> [WHAT TO DO]
Rewrite the lines starting at the one that contains "exchange selector dropdown" and ending at the one that contains "coord(1379,53)", changing "Open" to "Expand" and keeping everything else the same.

> [SUPPLIED RECORDS]
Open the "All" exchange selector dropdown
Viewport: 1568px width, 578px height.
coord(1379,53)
...
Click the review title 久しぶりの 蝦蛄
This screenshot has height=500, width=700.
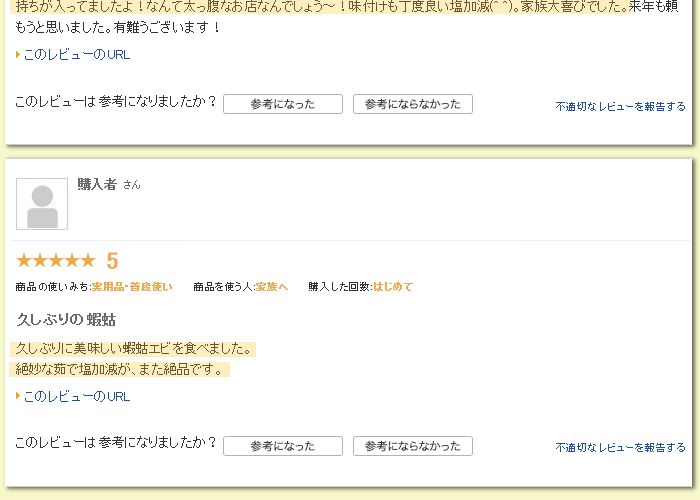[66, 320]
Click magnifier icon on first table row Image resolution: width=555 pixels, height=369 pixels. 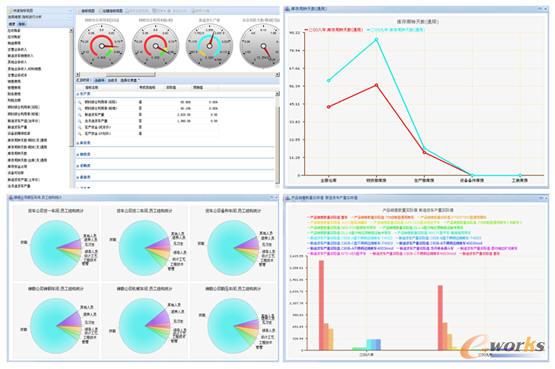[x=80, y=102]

> [CORRECT RESULT]
Expand the "All" exchange selector dropdown
Viewport: 1568px width, 578px height.
coord(1379,53)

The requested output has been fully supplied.